Fig. 1. Higher diagnosis volume drives higher value.

How could you improve the throughput of diagnosis? By either reducing the amount of memory needed or by reducing the diagnosis time, or both. There is a new technique called dynamic partitioning that both reduces the memory requirements and the diagnosis runtimes by reducing the input file sizes.

It works by first analyzing a fail log and then creating a partition that contains only the parts of the design that are relevant to that fail log. This partition serves as a new, smaller netlist that is used to perform the diagnosis. The process works because typically only a small part of the design is actually needed to perform the diagnosis of a fail log because a defect is located in a very specific part of the design.

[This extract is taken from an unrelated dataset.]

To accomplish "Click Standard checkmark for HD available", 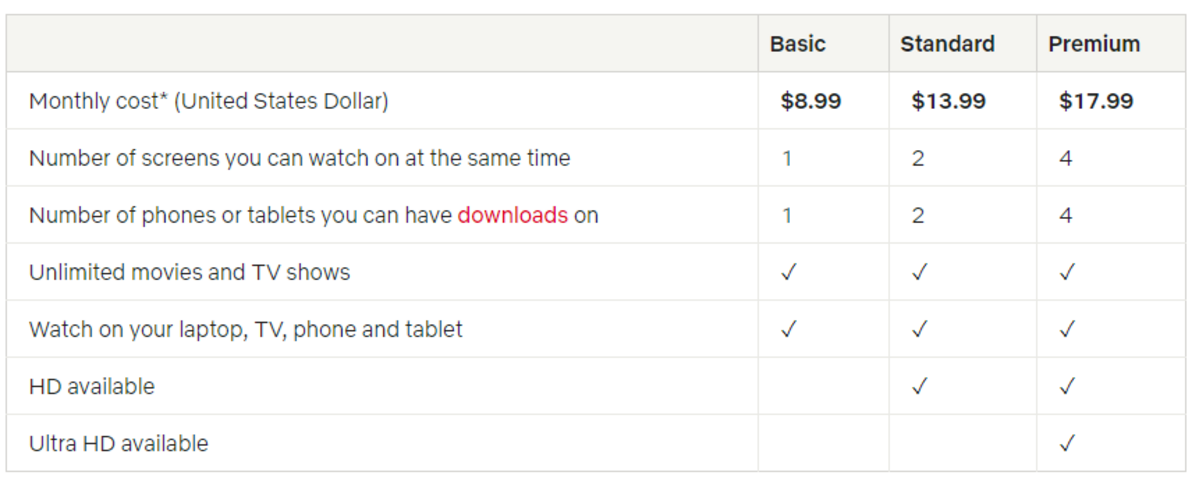I will (x=919, y=386).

For example, say a defect in the design causes the observed values in a couple of scan cells to change. These changes translate to a failing cycle on the tester. There are other scan cells where the measured value on the cycle matches what was expected that translate to a passing cycle on the tester. These passing and failing cycles are used to determine which portions of the design are relevant to the defect captured by the fail log.

The analysis and partitioning of fail logs, and the distribution of diagnosis processes, is performed by the Tessent Diagnosis Server, which works on your compute grid. The server includes partitioners that create smaller files based on the fail logs, the analyzers that perform the actual diagnosis on the partitions, and a monitor that coordinates between the partitioners and analyzers and intelligently distributes the diagnosis processes (Fig 2).

Fig. 2. Automating the dynamic partitioning flow.

Using the multiple smaller input files with just the relevant fail log data means that more processes (an unlimited number, actually) can be run in parallel, using a wider range of CPUs, and getting results faster and more efficiently than ever.

Dynamic partitioning was created to address hardware resource limitations by greatly reducing the memory footprint of the diagnosis process performed by the analyzers. With dynamic partitioning enabled, smaller machines can to be used to do diagnosis. This, in turn, results in a greater number of fail logs being diagnosed in a given day. Typically, the dynamic partitioning leads to a 5X reduction in memory and a runtime reduction of 50% per diagnosis report.

This dynamic partitioning technology makes a larger volume of scan diagnosis results available much faster, increasing the overall throughput of failure diagnosis by 10X. For existing Tessent Diagnosis users, setting up the dynamic partitioning flow is extremely easy. The benefits of dynamic partitioning include:

  • Highly improved diagnosis throughput
  • Reduced hardware resource requirements
  • Enabler for volume diagnosis and yield analysis

Saving time and compute resources during volume scan diagnosis can confer a competitive advantage by reducing turn-around-time, equipment costs, and improving yield faster.